### Required action
The entries below hold a line with "The image size is (768, 480)." and a line with "Task: Click green". Return those lines and all that lie between them, exactly and only.

START Data

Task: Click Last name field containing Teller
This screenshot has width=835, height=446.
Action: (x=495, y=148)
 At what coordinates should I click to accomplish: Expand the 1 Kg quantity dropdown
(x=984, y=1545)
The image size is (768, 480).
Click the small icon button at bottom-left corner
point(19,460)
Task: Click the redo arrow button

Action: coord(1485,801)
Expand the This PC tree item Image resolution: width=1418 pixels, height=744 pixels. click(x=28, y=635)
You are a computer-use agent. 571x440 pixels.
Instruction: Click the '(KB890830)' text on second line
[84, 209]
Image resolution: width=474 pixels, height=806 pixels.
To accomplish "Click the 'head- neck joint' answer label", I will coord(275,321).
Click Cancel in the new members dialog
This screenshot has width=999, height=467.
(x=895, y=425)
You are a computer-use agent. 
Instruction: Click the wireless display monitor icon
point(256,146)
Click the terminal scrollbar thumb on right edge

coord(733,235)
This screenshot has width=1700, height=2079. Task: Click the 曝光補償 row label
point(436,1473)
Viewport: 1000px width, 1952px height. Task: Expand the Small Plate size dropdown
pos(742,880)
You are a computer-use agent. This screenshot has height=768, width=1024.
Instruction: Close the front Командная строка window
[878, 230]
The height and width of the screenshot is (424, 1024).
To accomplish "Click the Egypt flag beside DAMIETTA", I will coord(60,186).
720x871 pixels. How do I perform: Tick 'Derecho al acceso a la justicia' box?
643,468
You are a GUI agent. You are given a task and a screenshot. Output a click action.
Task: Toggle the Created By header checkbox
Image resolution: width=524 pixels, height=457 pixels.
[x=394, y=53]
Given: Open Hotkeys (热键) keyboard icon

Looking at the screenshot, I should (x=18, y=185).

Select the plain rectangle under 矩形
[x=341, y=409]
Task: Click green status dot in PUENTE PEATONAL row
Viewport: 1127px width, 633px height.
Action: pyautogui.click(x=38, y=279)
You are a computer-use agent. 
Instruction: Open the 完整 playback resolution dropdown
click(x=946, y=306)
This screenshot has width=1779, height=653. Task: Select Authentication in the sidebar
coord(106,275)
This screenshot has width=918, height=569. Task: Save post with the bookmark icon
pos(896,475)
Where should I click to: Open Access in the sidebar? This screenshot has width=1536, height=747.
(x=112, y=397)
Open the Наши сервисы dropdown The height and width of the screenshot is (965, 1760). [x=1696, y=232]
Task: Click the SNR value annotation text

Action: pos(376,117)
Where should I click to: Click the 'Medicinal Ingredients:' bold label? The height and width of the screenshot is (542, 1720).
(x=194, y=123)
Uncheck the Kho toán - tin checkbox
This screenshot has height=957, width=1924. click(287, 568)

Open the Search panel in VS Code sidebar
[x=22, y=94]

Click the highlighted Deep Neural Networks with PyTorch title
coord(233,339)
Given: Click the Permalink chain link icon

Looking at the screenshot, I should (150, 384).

END Data

### Result of this exercise
The image size is (768, 480).
Click the small icon button at bottom-left corner
point(19,460)
Task: Click the redo arrow button

Action: coord(1485,801)
Expand the This PC tree item Image resolution: width=1418 pixels, height=744 pixels. click(x=28, y=635)
You are a computer-use agent. 571x440 pixels.
Instruction: Click the '(KB890830)' text on second line
[84, 209]
Image resolution: width=474 pixels, height=806 pixels.
To accomplish "Click the 'head- neck joint' answer label", I will coord(275,321).
Click Cancel in the new members dialog
This screenshot has width=999, height=467.
(x=895, y=425)
You are a computer-use agent. 
Instruction: Click the wireless display monitor icon
point(256,146)
Click the terminal scrollbar thumb on right edge

coord(733,235)
This screenshot has width=1700, height=2079. Task: Click the 曝光補償 row label
point(436,1473)
Viewport: 1000px width, 1952px height. Task: Expand the Small Plate size dropdown
pos(742,880)
You are a computer-use agent. This screenshot has height=768, width=1024.
Instruction: Close the front Командная строка window
[878, 230]
The height and width of the screenshot is (424, 1024).
To accomplish "Click the Egypt flag beside DAMIETTA", I will coord(60,186).
720x871 pixels. How do I perform: Tick 'Derecho al acceso a la justicia' box?
643,468
You are a GUI agent. You are given a task and a screenshot. Output a click action.
Task: Toggle the Created By header checkbox
Image resolution: width=524 pixels, height=457 pixels.
[x=394, y=53]
Given: Open Hotkeys (热键) keyboard icon

Looking at the screenshot, I should (x=18, y=185).

Select the plain rectangle under 矩形
[x=341, y=409]
Task: Click green status dot in PUENTE PEATONAL row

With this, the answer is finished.